Gate tunable photovoltaic effect in MoS2 vertical p-n homostructures

p-n junctions based on vertically stacked single or few-layer transition metal dichalcogenides (TMDCs) have attracted substantial scientific interest. Due to the propensity of TMDCs to show exclusively one type of conductivity, n- or p-type, heterojunctions of different materials are typically fabricated to produce diode-like current rectification and photovoltaic response. Recently, artificial, stable and substitutional doping of MoS2 into n- and p-type materials has been demonstrated. MoS2 is an interesting material for use in optoelectronic applications due to its potential of low-cost production in large quantities, strong light-matter interactions and chemical stability. Here we report the characterization of the optoelectronic properties of vertical homojunctions made by stacking few-layer flakes of MoS2: Fe (n-type) and MoS2: Nb (p-type).

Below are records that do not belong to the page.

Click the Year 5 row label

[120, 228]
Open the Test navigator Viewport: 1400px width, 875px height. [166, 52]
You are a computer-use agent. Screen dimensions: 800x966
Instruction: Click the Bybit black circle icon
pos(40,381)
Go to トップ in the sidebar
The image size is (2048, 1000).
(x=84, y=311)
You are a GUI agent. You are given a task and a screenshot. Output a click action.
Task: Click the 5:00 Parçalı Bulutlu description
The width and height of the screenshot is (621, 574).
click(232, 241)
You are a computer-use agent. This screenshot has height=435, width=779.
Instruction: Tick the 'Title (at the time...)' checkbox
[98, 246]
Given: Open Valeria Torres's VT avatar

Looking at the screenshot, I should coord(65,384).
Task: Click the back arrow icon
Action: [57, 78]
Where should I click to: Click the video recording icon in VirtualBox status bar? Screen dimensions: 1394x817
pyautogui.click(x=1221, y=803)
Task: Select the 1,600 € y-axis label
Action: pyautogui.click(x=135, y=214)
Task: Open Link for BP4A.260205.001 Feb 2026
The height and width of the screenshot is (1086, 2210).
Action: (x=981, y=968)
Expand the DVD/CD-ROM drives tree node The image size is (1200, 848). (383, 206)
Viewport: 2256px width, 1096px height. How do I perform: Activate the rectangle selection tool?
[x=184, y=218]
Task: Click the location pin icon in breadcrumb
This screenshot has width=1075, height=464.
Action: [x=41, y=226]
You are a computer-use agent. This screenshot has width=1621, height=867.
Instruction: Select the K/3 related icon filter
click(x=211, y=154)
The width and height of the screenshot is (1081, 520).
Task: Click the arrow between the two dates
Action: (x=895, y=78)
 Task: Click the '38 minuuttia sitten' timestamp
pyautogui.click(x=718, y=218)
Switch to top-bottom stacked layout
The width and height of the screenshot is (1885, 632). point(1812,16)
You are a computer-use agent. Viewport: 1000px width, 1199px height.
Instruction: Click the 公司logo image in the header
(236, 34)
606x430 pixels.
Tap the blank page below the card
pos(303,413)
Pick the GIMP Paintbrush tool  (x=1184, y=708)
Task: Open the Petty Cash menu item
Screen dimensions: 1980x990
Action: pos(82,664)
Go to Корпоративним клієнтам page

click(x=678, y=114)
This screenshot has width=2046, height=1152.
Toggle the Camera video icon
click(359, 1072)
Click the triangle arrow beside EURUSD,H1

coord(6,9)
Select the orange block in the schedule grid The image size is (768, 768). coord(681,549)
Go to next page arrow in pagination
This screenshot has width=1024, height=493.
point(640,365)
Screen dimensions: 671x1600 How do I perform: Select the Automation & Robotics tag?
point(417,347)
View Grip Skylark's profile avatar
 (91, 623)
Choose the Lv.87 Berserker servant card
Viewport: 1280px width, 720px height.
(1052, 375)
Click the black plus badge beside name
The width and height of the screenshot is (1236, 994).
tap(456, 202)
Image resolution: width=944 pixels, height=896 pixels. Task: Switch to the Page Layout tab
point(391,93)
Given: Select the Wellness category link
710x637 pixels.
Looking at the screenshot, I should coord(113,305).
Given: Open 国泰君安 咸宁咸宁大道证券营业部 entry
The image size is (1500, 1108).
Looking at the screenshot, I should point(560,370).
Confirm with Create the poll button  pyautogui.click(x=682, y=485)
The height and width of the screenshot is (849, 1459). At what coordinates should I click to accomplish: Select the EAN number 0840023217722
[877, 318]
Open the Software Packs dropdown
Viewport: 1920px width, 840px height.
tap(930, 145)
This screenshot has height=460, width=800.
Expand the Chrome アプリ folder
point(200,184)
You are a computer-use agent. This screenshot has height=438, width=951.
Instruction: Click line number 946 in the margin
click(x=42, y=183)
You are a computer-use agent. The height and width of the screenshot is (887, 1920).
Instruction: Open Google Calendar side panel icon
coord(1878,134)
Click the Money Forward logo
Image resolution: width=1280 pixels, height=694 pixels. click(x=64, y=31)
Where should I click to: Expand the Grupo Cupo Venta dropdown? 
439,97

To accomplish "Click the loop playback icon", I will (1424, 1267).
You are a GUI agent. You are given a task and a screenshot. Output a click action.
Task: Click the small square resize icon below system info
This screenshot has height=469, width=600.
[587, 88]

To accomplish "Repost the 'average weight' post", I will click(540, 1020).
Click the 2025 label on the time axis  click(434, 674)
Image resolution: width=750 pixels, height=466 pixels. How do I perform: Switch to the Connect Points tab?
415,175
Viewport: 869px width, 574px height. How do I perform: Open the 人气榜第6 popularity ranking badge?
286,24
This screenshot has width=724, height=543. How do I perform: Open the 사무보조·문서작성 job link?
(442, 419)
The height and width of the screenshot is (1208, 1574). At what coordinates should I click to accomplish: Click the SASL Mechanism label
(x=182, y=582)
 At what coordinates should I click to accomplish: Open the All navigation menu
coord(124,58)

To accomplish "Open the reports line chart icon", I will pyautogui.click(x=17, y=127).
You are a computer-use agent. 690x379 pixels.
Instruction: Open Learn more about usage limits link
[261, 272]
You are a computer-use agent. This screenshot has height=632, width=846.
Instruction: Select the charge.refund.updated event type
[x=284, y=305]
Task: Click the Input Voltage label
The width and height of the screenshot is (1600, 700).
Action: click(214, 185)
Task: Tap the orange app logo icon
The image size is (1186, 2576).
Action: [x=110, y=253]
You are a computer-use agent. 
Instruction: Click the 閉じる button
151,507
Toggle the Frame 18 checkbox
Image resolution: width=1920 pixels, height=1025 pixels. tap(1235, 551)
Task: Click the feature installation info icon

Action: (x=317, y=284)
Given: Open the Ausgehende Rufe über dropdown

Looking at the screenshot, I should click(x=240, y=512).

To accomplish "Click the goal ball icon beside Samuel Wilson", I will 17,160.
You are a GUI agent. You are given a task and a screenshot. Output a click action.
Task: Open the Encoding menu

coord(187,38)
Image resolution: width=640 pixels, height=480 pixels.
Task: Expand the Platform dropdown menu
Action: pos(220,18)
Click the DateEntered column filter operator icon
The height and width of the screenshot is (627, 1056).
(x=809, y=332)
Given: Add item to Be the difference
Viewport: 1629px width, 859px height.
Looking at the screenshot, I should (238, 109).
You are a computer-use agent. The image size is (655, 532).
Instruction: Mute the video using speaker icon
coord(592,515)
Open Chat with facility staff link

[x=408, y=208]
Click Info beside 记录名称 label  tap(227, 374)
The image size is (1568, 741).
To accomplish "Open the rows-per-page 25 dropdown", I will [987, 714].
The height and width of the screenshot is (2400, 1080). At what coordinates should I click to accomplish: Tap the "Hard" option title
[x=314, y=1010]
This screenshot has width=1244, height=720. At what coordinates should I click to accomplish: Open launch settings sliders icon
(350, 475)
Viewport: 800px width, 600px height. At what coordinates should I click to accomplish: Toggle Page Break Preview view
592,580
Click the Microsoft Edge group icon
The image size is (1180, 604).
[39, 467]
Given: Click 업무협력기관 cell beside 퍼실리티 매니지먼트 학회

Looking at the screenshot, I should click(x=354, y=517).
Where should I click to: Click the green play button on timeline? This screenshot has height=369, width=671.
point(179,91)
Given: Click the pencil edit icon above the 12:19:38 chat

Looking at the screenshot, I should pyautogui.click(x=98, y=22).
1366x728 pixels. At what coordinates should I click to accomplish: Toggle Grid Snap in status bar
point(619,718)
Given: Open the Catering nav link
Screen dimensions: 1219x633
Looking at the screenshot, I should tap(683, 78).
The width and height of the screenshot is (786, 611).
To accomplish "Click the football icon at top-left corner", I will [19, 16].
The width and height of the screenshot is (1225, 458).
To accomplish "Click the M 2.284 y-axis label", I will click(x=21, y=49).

The junctions exhibit a peak external quantum efficiency of 4.7% and a maximum open circuit voltage of 0.51 V; they are stable in air; and their rectification characteristics and photovoltaic response are in excellent agreement with the Shockley diode model. The gate-tunability of the maximum output power, the ideality factor and the shunt resistance indicate that the dark current is dominated by trapassisted recombination and that the photocurrent collection depends strongly on the spatial extent of the space charge region. We demonstrate a response time faster than 80 ms and highlight the potential to integrate such devices into quasi-transparent and flexible optoelectronics.